My fishing friend from Cymyran tells me that he’s seen far too many lifeboat lightshows around Ravenspoint to the left of the bay.
“I used to fish off the rocks but seen too many regular accidents of the shelves. I prefer sand under my boots,” he said planting his willies in the beach.
For a bit more detail of fishing in the TREARDDUR BAY area please CLICK HERE.
Patrick Lee Fermor wrote that the best way to approach any new city is by boat and by night.
However, as most of you don't have a boat, I'll offer you the road routes.
Route 1 – Coming from Holyhead/Trearddur Bay
• At the Holyhead A55 Expressway roundabout TURN LEFT for Trearddur Bay. McDonalds should be on your left.

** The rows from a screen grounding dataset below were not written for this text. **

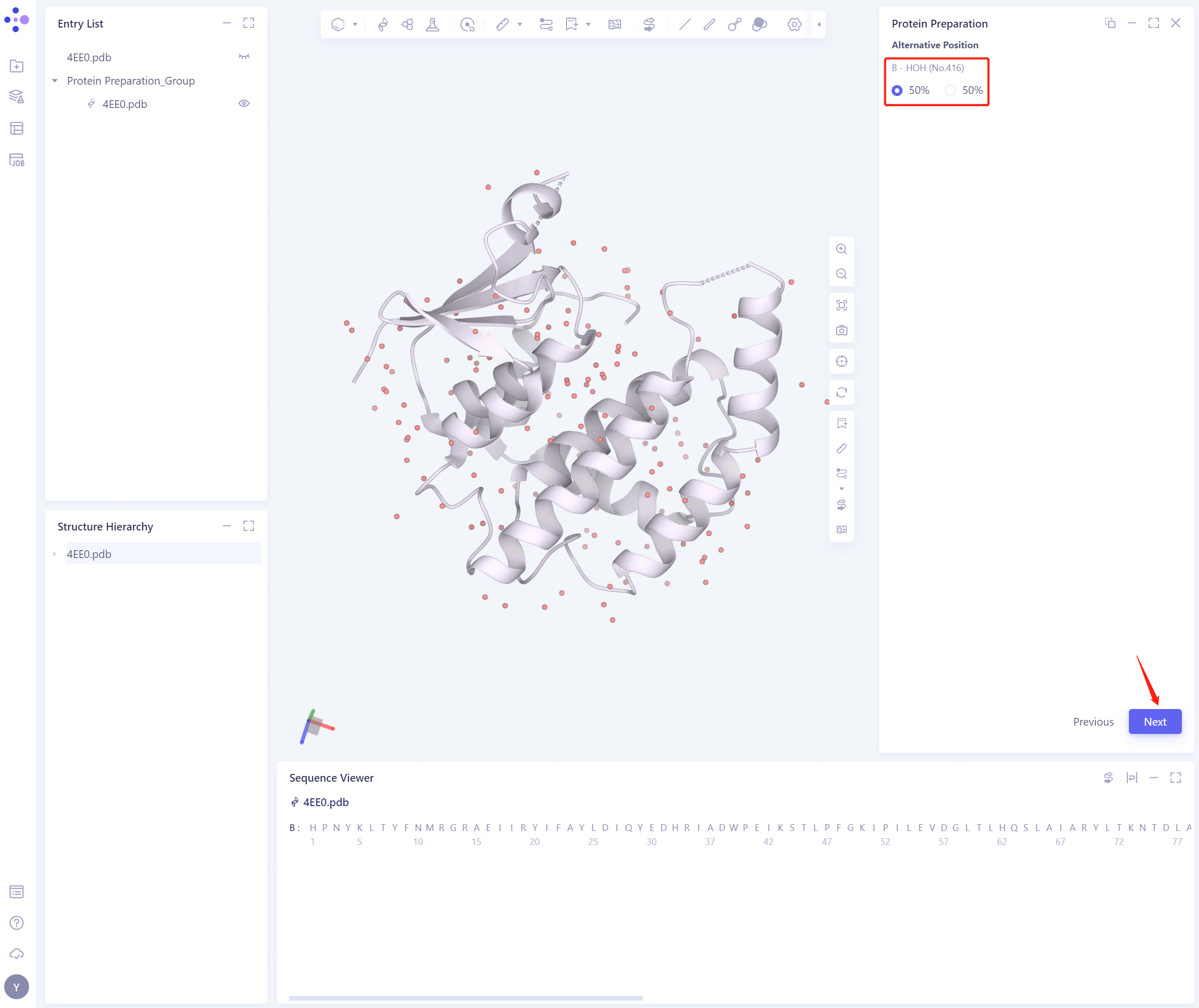Select the measurement ruler tool

pyautogui.click(x=503, y=24)
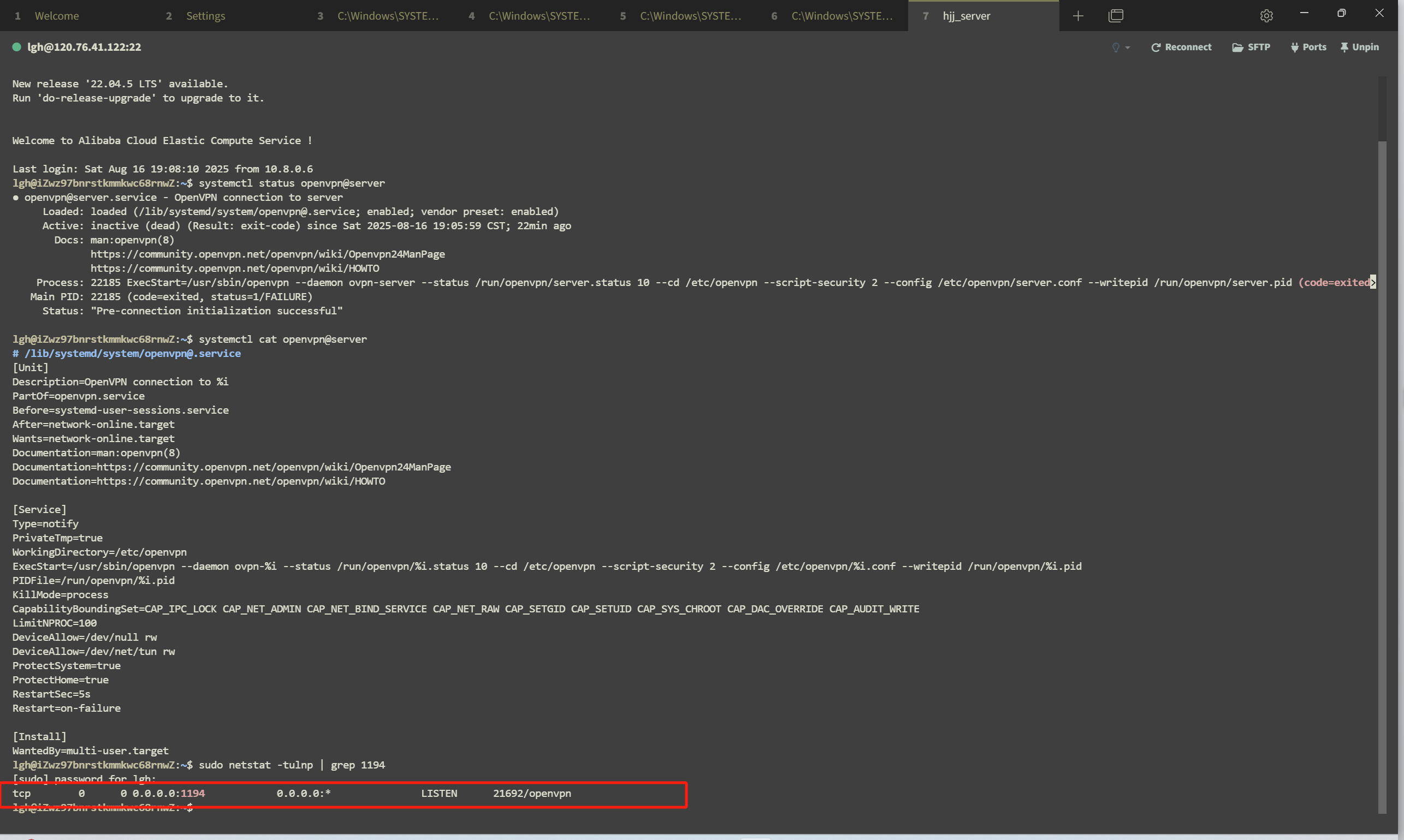This screenshot has height=840, width=1404.
Task: Click the green connection status dot
Action: pos(17,47)
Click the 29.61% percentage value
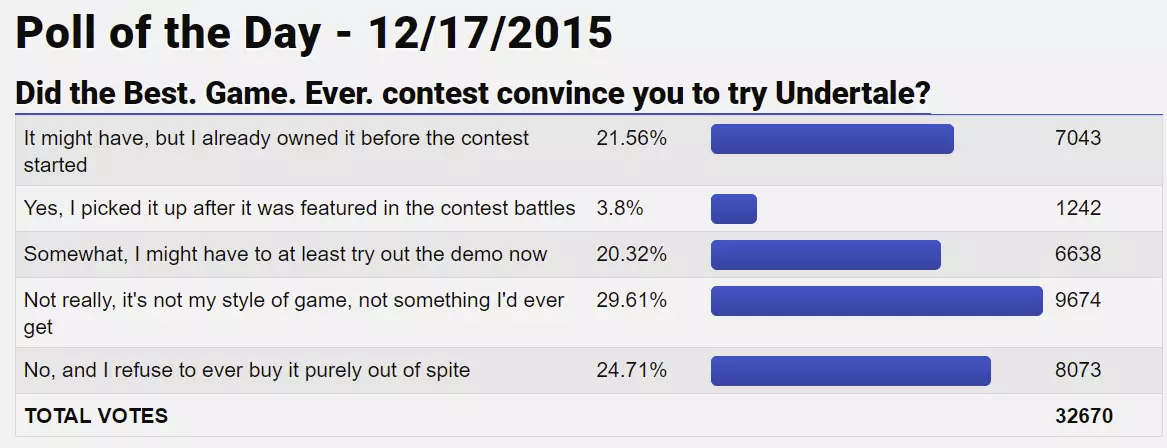The width and height of the screenshot is (1167, 448). coord(631,301)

• Drive out of Holyhead past the Holyhead Golf Course on your right to arrive in Trearddur Bay.
Route 2 – Coming from Valley
• Travel across Anglesey on the A55 Expressway and TAKE JUNCTION 3 for Valley and Trearddur Bay.
• Drive to the Valley traffic lights and TURN LEFT for TREARDDUR BAY.
• Continue through Four Mile Bridge, which is the first village you’ll encounter. Cross over the bridge and up a little hill. About a mile onwards you'll arrive at TREARDDUR BAY.